:: Records drawn from a dataset ::
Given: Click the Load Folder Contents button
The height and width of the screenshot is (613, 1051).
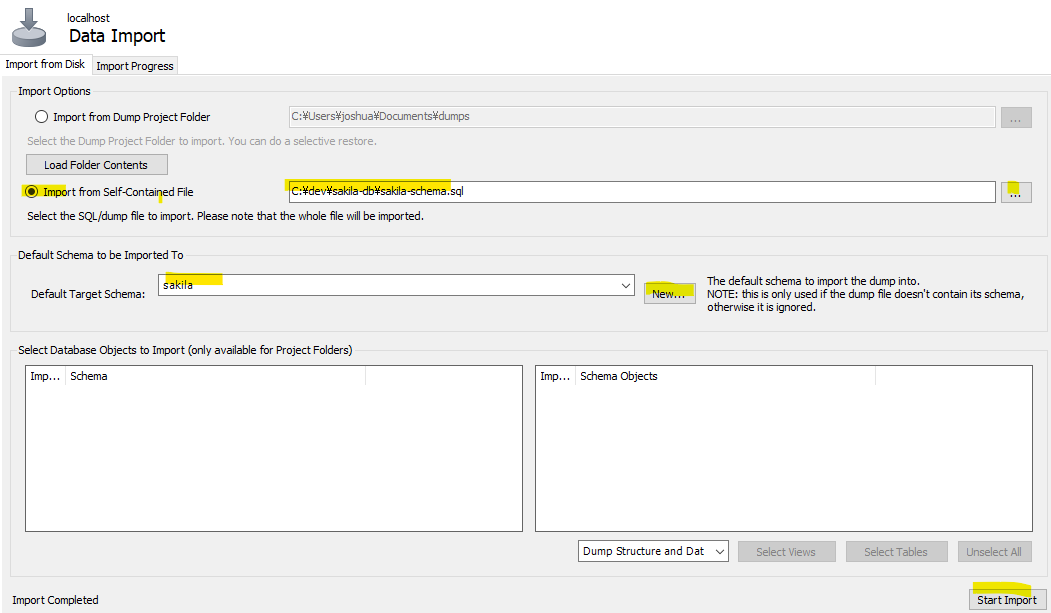Looking at the screenshot, I should click(96, 164).
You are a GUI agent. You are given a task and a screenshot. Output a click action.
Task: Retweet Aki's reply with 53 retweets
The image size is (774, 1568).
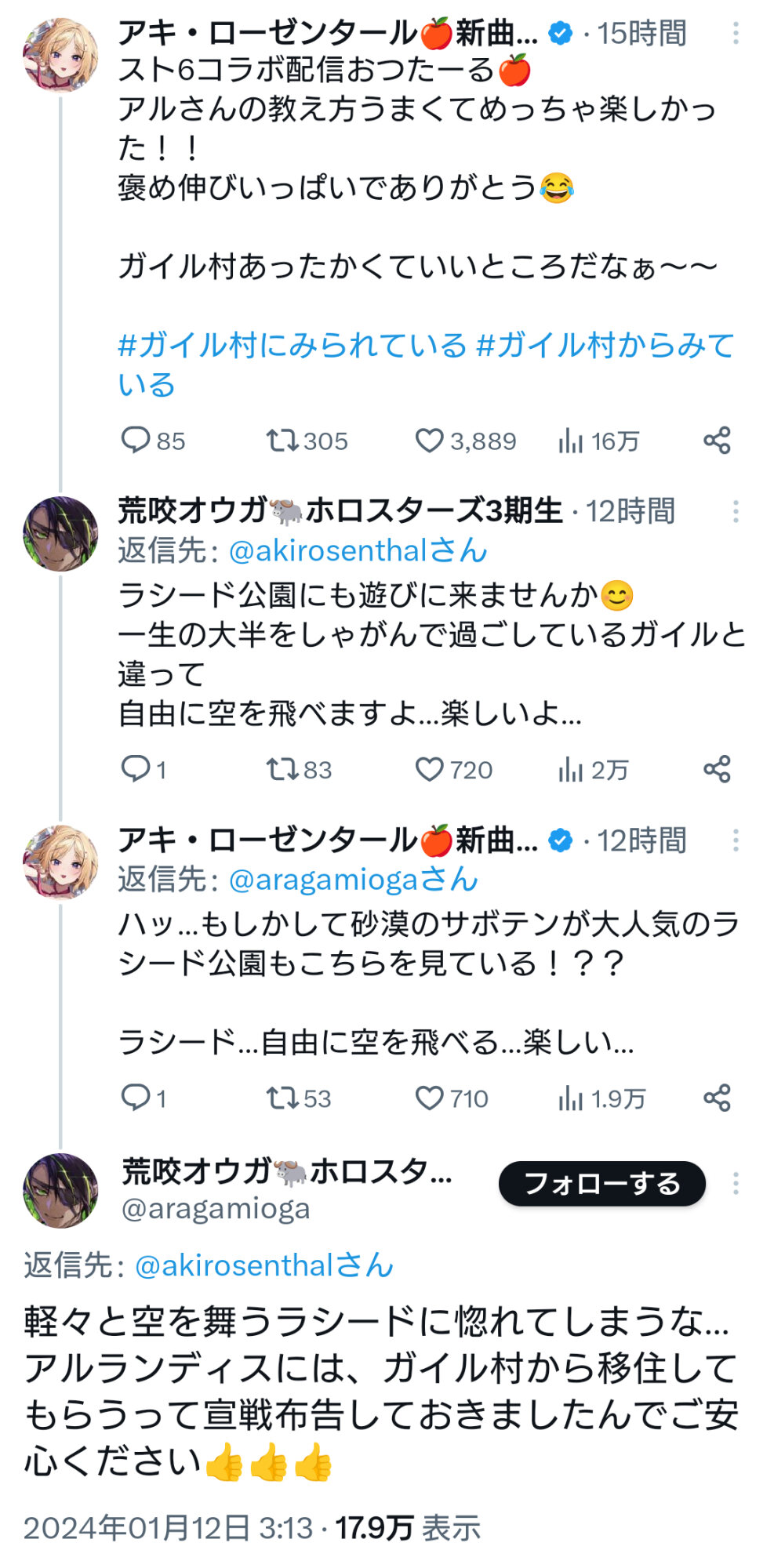(x=282, y=1098)
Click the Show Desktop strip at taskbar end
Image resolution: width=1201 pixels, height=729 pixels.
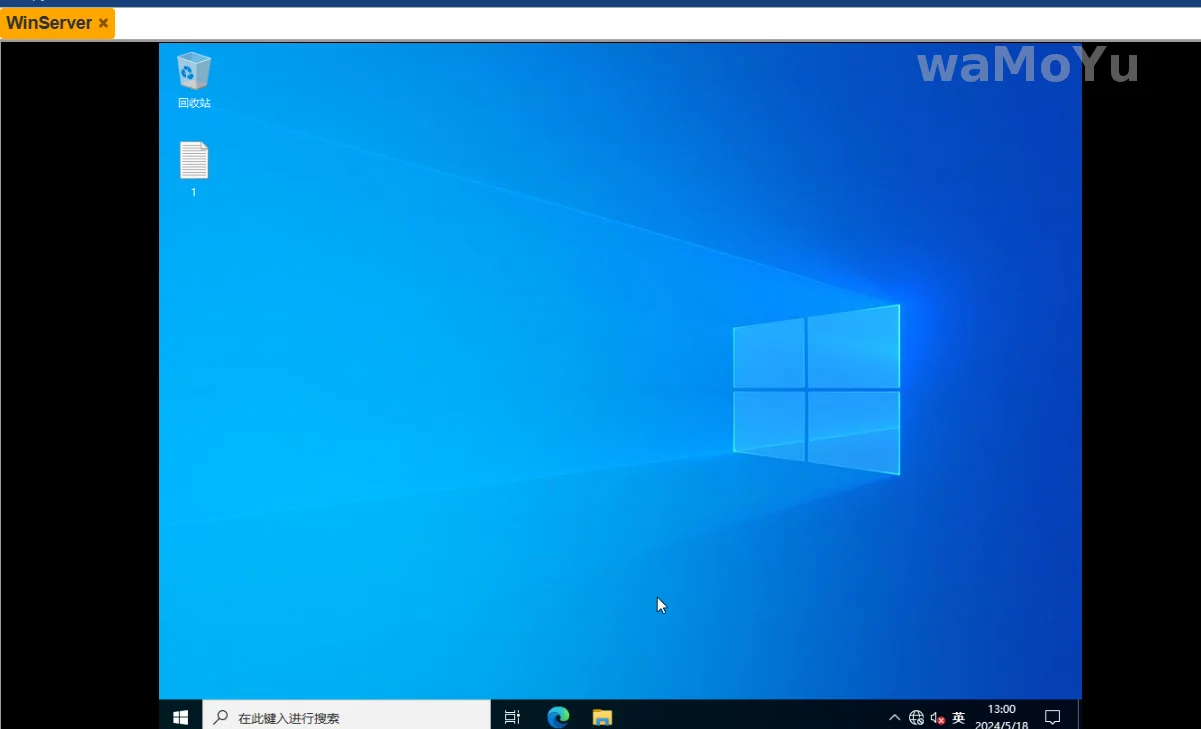tap(1079, 716)
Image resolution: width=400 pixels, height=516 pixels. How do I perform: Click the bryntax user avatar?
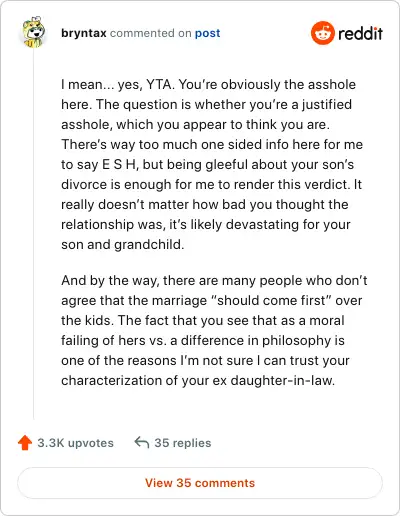tap(33, 32)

:: Exercise details ::
Every line from the one that contains "Click the Show Desktop strip at taskbar end" through the end of the records above is to be reproduced exactly; no picture goes in the copy.

:: Solution for this problem ::
Click the Show Desktop strip at taskbar end
Image resolution: width=1201 pixels, height=729 pixels.
tap(1079, 716)
Image resolution: width=400 pixels, height=516 pixels. How do I perform: Click the bryntax user avatar?
tap(33, 32)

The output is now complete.